The executors were all properly charged with liability to account for and pay over the income of the trust estate, under the proofs in this case. They all qualified; they all united in causing the inventory to be made; they must all have known of the condition of the estate as disclosed by the inventory; two of them, certainly, had actual knowledge of the use which was made of the property; if the others did not know, they could have known by the exercise of ordinary care and vigilance that the funds had been diverted from the usual course of trust investments and were employed in the business of the new firm.
Upon the most favorable view of the facts they are brought within the operation of the rule laid down by this court in Wilmerding v. McKesson ( 103 N.Y. 329).
The surrogate directed the executors to pay each petitioner out of the principal of the trust estate the sum of $183, being one-half of the referee's and stenographer's fees incurred in the proceedings. The General Term modified the order by striking out this provision, which we think was error.
One-half of the trust estate, upon the termination of the trust, goes to the executor through whose active participation in the unauthorized use of it the institution of these proceedings was rendered necessary. It also appears that one of the beneficiaries who was entitled to one-half of the income of the estate has died since these proceedings were begun, and that such part of the income must accumulate for the joint benefit of this executor and his brother during the life-time of the surviving beneficiary, and there is, therefore, sufficient funds out of which these expenses can be paid without impairing the income to which the surviving beneficiary is entitled.
That part of the orders appealed from, reducing the amount of income to be paid to each petitioner from $6,176.31 to $4,983.72, and striking out the provision in the order of the surrogate directing the payment of referee's and stenographer's fees, should be reversed and the orders of the surrogate modified by directing that such fees be paid out of the income of that part of the trust estate to which Matilda Myers was entitled in her life-time, accruing since her death, and as so modified the orders of the surrogate should be affirmed, with costs to the petitioners in this court and the Supreme Court, to be paid out of such income accruing since the death of Matilda Myers.
Upon a motion subsequently made to amend the remittitur, the following mem. was handed down:
"This is a motion to amend the remittitur so as to direct that the costs be paid out of the principal of the trust estate and not from a portion of the income, and we think it should be granted.
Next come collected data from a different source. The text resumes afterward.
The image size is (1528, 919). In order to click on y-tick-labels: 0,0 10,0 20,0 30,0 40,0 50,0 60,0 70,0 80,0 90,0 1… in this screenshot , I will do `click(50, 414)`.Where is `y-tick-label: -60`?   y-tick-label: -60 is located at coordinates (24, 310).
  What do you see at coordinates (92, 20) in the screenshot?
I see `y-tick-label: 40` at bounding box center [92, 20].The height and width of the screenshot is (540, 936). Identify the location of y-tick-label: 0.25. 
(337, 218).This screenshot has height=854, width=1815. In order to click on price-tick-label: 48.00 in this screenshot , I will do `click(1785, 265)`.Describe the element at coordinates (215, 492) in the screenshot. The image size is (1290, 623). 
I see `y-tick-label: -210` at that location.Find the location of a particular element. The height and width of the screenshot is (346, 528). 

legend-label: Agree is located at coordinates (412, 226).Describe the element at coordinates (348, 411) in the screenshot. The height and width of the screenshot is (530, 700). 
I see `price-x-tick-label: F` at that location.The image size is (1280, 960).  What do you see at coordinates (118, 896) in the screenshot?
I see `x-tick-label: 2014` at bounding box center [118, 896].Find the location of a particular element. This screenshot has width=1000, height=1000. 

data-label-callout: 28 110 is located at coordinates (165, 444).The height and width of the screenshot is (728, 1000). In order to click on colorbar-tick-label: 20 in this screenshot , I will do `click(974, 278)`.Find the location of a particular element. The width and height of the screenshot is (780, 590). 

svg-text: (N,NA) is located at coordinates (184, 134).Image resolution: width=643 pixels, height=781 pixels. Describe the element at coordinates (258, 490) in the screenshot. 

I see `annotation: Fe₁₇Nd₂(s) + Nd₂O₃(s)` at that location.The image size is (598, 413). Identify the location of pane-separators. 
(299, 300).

"The court received the impression, upon the argument, that it was conceded that the income of one-half of the trust fund, to which Matilda Myers was entitled in her life-time, must accumulate until the death of her sister, and that the costs might properly be paid out of such income in accordance with the suggestion in the last opinion of Justice DANIELS at General Term. It seems that this was a misapprehension of the position of counsel and that the question of the disposition of this income should not be embarrassed by any intimation or suggestion from the court upon the determination of this appeal. The remittitur should be amended by striking out the modification of the surrogate's decree in this respect, and directing an affirmance of the decree, with costs of both parties in this court and the Supreme Court, to be paid out of the principal of the estate in the hands of the executors."